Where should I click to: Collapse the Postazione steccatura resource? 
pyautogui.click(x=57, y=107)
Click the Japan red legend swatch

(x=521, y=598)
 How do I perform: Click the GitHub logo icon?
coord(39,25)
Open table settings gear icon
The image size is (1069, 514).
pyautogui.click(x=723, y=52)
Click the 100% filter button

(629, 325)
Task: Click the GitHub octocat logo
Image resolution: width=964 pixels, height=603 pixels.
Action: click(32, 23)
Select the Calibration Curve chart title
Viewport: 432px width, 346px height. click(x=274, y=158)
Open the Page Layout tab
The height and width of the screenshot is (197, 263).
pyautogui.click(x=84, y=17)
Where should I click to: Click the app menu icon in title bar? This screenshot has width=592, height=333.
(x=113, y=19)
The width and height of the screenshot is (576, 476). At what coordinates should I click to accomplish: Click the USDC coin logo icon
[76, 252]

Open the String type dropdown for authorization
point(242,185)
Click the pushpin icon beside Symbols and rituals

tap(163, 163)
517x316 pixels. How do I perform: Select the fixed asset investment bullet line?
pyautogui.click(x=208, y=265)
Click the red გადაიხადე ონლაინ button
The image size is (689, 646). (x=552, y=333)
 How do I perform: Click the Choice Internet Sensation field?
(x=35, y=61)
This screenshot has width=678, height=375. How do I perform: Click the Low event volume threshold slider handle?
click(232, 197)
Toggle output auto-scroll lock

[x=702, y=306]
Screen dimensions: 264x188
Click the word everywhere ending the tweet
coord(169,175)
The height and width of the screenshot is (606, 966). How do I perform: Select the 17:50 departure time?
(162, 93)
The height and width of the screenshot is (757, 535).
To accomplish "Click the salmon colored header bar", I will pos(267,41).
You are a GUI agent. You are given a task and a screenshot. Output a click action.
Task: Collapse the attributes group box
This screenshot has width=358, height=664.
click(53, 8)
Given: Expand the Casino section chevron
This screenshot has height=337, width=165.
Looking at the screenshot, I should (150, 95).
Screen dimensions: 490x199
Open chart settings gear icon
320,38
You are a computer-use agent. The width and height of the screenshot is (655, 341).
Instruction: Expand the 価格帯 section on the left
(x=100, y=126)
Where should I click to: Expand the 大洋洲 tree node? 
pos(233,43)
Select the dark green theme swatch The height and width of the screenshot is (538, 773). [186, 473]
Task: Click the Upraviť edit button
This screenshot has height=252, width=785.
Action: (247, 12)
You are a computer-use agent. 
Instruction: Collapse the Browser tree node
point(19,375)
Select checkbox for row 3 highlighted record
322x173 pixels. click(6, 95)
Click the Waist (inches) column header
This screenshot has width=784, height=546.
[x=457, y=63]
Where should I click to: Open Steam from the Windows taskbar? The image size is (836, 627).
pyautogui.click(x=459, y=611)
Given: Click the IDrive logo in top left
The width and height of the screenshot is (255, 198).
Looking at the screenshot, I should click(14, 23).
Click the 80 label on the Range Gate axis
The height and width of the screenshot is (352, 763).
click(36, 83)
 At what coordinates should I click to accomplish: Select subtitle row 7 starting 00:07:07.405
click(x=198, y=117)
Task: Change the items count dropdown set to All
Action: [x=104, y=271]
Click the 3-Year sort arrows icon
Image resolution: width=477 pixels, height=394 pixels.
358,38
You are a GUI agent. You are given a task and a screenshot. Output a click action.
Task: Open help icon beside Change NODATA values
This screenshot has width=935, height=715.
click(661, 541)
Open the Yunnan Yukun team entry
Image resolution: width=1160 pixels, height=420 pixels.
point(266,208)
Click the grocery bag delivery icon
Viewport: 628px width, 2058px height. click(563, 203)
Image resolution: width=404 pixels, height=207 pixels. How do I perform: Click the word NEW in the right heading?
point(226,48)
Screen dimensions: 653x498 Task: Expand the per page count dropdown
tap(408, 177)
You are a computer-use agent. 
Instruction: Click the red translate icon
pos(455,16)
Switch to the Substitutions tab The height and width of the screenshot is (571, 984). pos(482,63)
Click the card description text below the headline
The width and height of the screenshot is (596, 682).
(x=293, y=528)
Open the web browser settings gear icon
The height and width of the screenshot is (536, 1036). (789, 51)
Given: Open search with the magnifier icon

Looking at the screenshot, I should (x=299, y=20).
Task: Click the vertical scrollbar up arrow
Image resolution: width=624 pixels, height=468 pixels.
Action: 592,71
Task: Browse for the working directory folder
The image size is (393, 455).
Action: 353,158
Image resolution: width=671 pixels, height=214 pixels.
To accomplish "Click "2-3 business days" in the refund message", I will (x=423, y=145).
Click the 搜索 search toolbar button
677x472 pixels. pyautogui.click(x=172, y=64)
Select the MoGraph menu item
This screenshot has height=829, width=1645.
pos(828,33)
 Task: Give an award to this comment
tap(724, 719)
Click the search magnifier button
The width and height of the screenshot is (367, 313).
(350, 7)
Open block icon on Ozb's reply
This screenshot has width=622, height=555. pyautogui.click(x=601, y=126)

Exercise directions: What you return should be the records above, repeated exactly.

Result of the exercise:
Where should I click to: Collapse the Postazione steccatura resource? 
pyautogui.click(x=57, y=107)
Click the Japan red legend swatch

(x=521, y=598)
 How do I perform: Click the GitHub logo icon?
coord(39,25)
Open table settings gear icon
The image size is (1069, 514).
pyautogui.click(x=723, y=52)
Click the 100% filter button

(629, 325)
Task: Click the GitHub octocat logo
Image resolution: width=964 pixels, height=603 pixels.
Action: click(32, 23)
Select the Calibration Curve chart title
Viewport: 432px width, 346px height. click(x=274, y=158)
Open the Page Layout tab
The height and width of the screenshot is (197, 263).
pyautogui.click(x=84, y=17)
Where should I click to: Click the app menu icon in title bar? This screenshot has width=592, height=333.
(x=113, y=19)
The width and height of the screenshot is (576, 476). At what coordinates should I click to accomplish: Click the USDC coin logo icon
[76, 252]

Open the String type dropdown for authorization
point(242,185)
Click the pushpin icon beside Symbols and rituals

tap(163, 163)
517x316 pixels. How do I perform: Select the fixed asset investment bullet line?
pyautogui.click(x=208, y=265)
Click the red გადაიხადე ონლაინ button
The image size is (689, 646). (x=552, y=333)
 How do I perform: Click the Choice Internet Sensation field?
(x=35, y=61)
This screenshot has width=678, height=375. How do I perform: Click the Low event volume threshold slider handle?
click(232, 197)
Toggle output auto-scroll lock

[x=702, y=306]
Screen dimensions: 264x188
Click the word everywhere ending the tweet
coord(169,175)
The height and width of the screenshot is (606, 966). How do I perform: Select the 17:50 departure time?
(162, 93)
The height and width of the screenshot is (757, 535).
To accomplish "Click the salmon colored header bar", I will pos(267,41).
You are a GUI agent. You are given a task and a screenshot. Output a click action.
Task: Collapse the attributes group box
This screenshot has width=358, height=664.
click(53, 8)
Given: Expand the Casino section chevron
This screenshot has height=337, width=165.
Looking at the screenshot, I should (150, 95).
Screen dimensions: 490x199
Open chart settings gear icon
320,38
You are a computer-use agent. The width and height of the screenshot is (655, 341).
Instruction: Expand the 価格帯 section on the left
(x=100, y=126)
Where should I click to: Expand the 大洋洲 tree node? 
pos(233,43)
Select the dark green theme swatch The height and width of the screenshot is (538, 773). [186, 473]
Task: Click the Upraviť edit button
This screenshot has height=252, width=785.
Action: (247, 12)
You are a computer-use agent. 
Instruction: Collapse the Browser tree node
point(19,375)
Select checkbox for row 3 highlighted record
322x173 pixels. click(6, 95)
Click the Waist (inches) column header
This screenshot has width=784, height=546.
[x=457, y=63]
Where should I click to: Open Steam from the Windows taskbar? The image size is (836, 627).
pyautogui.click(x=459, y=611)
Given: Click the IDrive logo in top left
The width and height of the screenshot is (255, 198).
Looking at the screenshot, I should click(14, 23).
Click the 80 label on the Range Gate axis
The height and width of the screenshot is (352, 763).
click(36, 83)
 At what coordinates should I click to accomplish: Select subtitle row 7 starting 00:07:07.405
click(x=198, y=117)
Task: Change the items count dropdown set to All
Action: [x=104, y=271]
Click the 3-Year sort arrows icon
Image resolution: width=477 pixels, height=394 pixels.
358,38
You are a GUI agent. You are given a task and a screenshot. Output a click action.
Task: Open help icon beside Change NODATA values
This screenshot has width=935, height=715.
click(661, 541)
Open the Yunnan Yukun team entry
Image resolution: width=1160 pixels, height=420 pixels.
point(266,208)
Click the grocery bag delivery icon
Viewport: 628px width, 2058px height. click(563, 203)
Image resolution: width=404 pixels, height=207 pixels. How do I perform: Click the word NEW in the right heading?
point(226,48)
Screen dimensions: 653x498 Task: Expand the per page count dropdown
tap(408, 177)
You are a computer-use agent. 
Instruction: Click the red translate icon
pos(455,16)
Switch to the Substitutions tab The height and width of the screenshot is (571, 984). pos(482,63)
Click the card description text below the headline
The width and height of the screenshot is (596, 682).
(x=293, y=528)
Open the web browser settings gear icon
The height and width of the screenshot is (536, 1036). (789, 51)
Given: Open search with the magnifier icon

Looking at the screenshot, I should (x=299, y=20).
Task: Click the vertical scrollbar up arrow
Image resolution: width=624 pixels, height=468 pixels.
Action: 592,71
Task: Browse for the working directory folder
The image size is (393, 455).
Action: 353,158
Image resolution: width=671 pixels, height=214 pixels.
To accomplish "Click "2-3 business days" in the refund message", I will (x=423, y=145).
Click the 搜索 search toolbar button
677x472 pixels. pyautogui.click(x=172, y=64)
Select the MoGraph menu item
This screenshot has height=829, width=1645.
pos(828,33)
 Task: Give an award to this comment
tap(724, 719)
Click the search magnifier button
The width and height of the screenshot is (367, 313).
(350, 7)
Open block icon on Ozb's reply
This screenshot has width=622, height=555. pyautogui.click(x=601, y=126)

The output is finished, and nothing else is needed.